#### [PROBLEM STATEMENT]
Copy exactly the lines that run from the line containing "Focus the Nachricht eingeben text field" to the end of the material below, both ends included.

#### ENTRIES PROVIDED

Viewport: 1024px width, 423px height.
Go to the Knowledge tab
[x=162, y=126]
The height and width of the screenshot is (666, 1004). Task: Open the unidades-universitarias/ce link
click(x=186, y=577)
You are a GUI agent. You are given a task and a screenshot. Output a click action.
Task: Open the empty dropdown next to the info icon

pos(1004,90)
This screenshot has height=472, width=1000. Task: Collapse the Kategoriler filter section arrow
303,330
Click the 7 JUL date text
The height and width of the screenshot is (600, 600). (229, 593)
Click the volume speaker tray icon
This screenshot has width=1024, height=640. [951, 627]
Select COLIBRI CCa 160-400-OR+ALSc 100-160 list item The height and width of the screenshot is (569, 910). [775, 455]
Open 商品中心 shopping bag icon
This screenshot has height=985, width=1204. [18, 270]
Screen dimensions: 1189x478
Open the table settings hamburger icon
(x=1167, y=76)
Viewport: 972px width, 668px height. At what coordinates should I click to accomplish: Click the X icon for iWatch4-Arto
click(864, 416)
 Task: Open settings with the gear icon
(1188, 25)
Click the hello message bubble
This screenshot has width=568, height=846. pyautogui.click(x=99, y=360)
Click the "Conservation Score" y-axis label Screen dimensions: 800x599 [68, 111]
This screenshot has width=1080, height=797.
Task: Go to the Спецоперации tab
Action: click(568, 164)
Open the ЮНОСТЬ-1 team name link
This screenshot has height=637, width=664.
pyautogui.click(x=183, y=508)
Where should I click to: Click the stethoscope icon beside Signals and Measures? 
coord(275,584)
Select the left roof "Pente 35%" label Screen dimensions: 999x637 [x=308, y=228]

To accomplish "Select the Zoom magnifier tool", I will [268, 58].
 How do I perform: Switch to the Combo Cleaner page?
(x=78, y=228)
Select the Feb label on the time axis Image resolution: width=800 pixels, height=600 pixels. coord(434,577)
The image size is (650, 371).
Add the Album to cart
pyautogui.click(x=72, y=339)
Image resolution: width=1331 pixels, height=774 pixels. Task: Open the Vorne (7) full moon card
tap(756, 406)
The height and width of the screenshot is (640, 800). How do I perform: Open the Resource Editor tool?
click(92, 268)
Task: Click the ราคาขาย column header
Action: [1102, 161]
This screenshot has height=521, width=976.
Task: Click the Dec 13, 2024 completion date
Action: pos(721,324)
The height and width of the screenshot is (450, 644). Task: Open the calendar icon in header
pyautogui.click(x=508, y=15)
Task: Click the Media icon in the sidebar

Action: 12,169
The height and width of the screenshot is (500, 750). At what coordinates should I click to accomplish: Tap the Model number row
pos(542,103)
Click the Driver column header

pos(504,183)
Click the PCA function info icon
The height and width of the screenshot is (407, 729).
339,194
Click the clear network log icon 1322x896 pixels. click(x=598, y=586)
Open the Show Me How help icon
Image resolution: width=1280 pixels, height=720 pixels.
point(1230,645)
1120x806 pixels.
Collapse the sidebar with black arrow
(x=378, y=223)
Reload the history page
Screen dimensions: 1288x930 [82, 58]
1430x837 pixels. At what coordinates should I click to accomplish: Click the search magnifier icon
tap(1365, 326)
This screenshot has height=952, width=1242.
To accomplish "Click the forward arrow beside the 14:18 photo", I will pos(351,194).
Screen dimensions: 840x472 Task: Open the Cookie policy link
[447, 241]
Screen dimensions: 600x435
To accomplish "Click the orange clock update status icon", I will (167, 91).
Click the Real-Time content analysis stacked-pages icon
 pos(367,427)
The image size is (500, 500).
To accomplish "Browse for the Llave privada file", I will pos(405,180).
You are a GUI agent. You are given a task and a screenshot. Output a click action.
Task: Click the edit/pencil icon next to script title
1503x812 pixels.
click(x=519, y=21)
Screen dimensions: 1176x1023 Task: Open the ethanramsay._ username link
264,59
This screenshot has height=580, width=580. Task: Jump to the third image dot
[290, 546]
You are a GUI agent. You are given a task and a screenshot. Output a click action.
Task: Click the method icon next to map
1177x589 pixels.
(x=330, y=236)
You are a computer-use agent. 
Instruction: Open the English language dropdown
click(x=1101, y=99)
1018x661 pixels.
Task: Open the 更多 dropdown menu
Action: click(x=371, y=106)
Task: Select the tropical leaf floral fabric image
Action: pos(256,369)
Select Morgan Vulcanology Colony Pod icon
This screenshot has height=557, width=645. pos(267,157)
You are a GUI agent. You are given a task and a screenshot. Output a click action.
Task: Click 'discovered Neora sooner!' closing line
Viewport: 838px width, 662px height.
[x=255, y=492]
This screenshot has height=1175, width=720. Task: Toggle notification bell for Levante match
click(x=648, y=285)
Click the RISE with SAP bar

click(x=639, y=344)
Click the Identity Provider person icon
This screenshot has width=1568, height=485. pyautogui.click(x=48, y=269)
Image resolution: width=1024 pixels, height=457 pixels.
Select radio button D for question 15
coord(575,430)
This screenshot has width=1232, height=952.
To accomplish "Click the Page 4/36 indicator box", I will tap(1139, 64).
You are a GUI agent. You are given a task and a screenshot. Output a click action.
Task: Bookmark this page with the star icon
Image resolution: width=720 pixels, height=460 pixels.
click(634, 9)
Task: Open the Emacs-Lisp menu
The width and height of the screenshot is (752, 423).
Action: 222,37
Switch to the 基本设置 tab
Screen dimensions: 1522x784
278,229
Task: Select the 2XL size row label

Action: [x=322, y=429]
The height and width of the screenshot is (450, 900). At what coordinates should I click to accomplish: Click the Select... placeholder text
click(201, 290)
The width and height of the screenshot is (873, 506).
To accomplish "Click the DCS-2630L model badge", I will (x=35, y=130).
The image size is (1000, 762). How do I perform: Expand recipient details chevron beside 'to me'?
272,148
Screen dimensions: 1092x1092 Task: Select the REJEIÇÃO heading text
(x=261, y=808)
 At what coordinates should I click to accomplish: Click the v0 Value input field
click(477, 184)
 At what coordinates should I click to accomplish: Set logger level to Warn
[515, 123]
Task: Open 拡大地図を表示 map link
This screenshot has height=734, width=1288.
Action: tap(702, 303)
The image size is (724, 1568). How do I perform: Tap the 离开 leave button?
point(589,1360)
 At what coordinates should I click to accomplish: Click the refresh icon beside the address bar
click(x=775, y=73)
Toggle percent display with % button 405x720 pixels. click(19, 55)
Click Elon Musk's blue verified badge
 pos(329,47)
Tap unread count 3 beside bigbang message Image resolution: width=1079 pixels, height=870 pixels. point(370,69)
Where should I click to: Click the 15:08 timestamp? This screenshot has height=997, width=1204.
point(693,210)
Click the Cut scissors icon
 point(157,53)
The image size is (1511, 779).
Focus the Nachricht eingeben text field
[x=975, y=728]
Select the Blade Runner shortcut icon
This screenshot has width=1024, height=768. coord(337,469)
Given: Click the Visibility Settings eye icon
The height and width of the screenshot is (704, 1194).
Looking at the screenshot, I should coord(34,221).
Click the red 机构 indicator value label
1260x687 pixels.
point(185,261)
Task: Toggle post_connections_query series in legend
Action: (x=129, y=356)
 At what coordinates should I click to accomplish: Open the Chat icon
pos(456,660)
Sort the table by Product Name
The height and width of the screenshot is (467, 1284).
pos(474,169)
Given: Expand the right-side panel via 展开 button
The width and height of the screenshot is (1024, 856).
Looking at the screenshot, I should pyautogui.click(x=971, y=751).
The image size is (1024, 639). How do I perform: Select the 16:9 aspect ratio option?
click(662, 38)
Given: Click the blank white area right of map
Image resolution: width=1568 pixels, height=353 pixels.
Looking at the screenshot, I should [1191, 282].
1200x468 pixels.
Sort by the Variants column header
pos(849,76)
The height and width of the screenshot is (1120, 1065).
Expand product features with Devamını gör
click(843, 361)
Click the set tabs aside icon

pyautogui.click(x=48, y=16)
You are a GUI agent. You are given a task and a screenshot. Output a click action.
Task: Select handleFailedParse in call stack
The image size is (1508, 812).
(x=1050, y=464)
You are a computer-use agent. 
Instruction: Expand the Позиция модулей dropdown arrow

########

#### [TASK SOLUTION]
Focus the Nachricht eingeben text field
[x=975, y=728]
Select the Blade Runner shortcut icon
This screenshot has width=1024, height=768. coord(337,469)
Given: Click the Visibility Settings eye icon
The height and width of the screenshot is (704, 1194).
Looking at the screenshot, I should coord(34,221).
Click the red 机构 indicator value label
1260x687 pixels.
point(185,261)
Task: Toggle post_connections_query series in legend
Action: (x=129, y=356)
 At what coordinates should I click to accomplish: Open the Chat icon
pos(456,660)
Sort the table by Product Name
The height and width of the screenshot is (467, 1284).
pos(474,169)
Given: Expand the right-side panel via 展开 button
The width and height of the screenshot is (1024, 856).
Looking at the screenshot, I should pyautogui.click(x=971, y=751).
The image size is (1024, 639). How do I perform: Select the 16:9 aspect ratio option?
click(662, 38)
Given: Click the blank white area right of map
Image resolution: width=1568 pixels, height=353 pixels.
Looking at the screenshot, I should [1191, 282].
1200x468 pixels.
Sort by the Variants column header
pos(849,76)
The height and width of the screenshot is (1120, 1065).
Expand product features with Devamını gör
click(843, 361)
Click the set tabs aside icon

pyautogui.click(x=48, y=16)
You are a GUI agent. You are given a task and a screenshot. Output a click action.
Task: Select handleFailedParse in call stack
The image size is (1508, 812).
(x=1050, y=464)
You are a computer-use agent. 
Instruction: Expand the Позиция модулей dropdown arrow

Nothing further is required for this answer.